### [Extrait source]
Celui qui ne croit pas que Dieu répartit les dons correctement, celui qui ne croit pas que les dons qu’il a reçus peuvent contribuer au développement harmonieux du Royaume de Dieu, celui-là ne fera pas non plus usage de ses dons, celui-là ne portera pas non plus de fruits.
Il est vrai, il arrive que nous connaissions des échecs dans la mise en œuvre de nos dons, en tout cas des échecs apparents. Que cela ne nous décourage pas ! Il n’appartient à personne de porter un jugement sur le niveau de réussite à avoir. Ce jugement appartient au Seigneur seul, lorsqu’il reviendra de son voyage, au Jugement Dernier, lorsqu’il « fera rendre des comptes » (v. 19).

### [Données répertoriées]
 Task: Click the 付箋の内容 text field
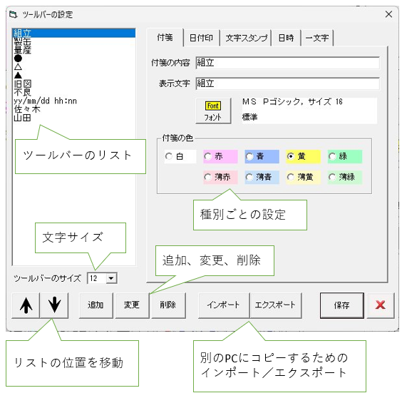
==
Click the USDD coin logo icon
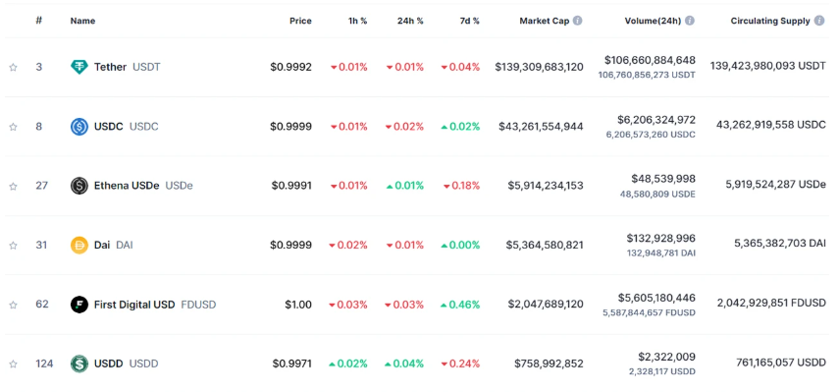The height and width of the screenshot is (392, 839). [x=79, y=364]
...
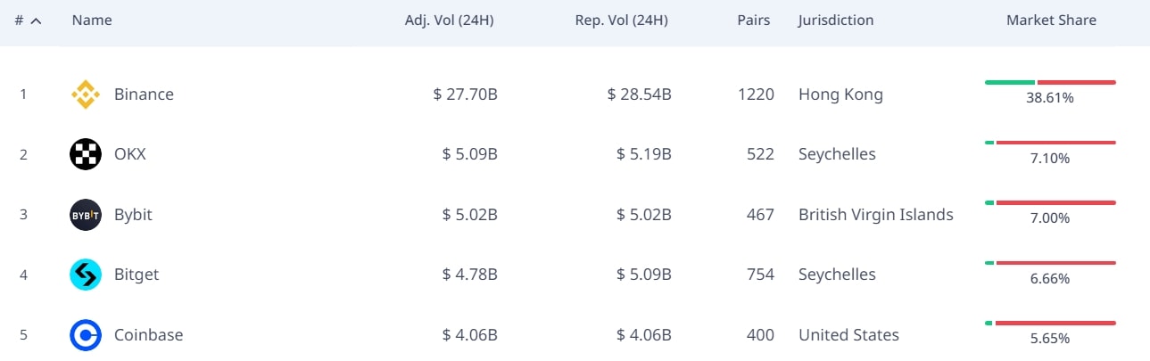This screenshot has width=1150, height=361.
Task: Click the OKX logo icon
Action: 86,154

### [Tâches à réaliser]
**1)** Répondez aux questions suivantes sur l'extrait source :
(a) Que ne fera pas celui qui ne croit pas que Dieu répartit les dons correctement ?
(b) À qui appartient le jugement sur le niveau de réussite à avoir ?
(c) Quel verset est cité en référence ?
**2)** Selon l'extrait source, pourquoi les échecs dans la mise en œuvre de nos dons ne doivent-ils pas nous décourager ?
**3)** Imprimez le passage de l'extrait source qui va de « Celui qui ne croit pas que Dieu » jusqu'à « plus de fruits. » inclus.

### [Résultats]
**1)**
(a) Il ne fera pas usage de ses dons et ne portera pas de fruits.
(b) Au Seigneur seul.
(c) Le verset 19.

**2)** Il n'appartient à personne de juger du niveau de réussite à avoir. Ce jugement revient au Seigneur seul, lorsqu'il reviendra de son voyage, au Jugement Dernier, et qu'il « fera rendre des comptes ».

**3)**
Celui qui ne croit pas que Dieu répartit les dons correctement, celui qui ne croit pas que les dons qu’il a reçus peuvent contribuer au développement harmonieux du Royaume de Dieu, celui-là ne fera pas non plus usage de ses dons, celui-là ne portera pas non plus de fruits.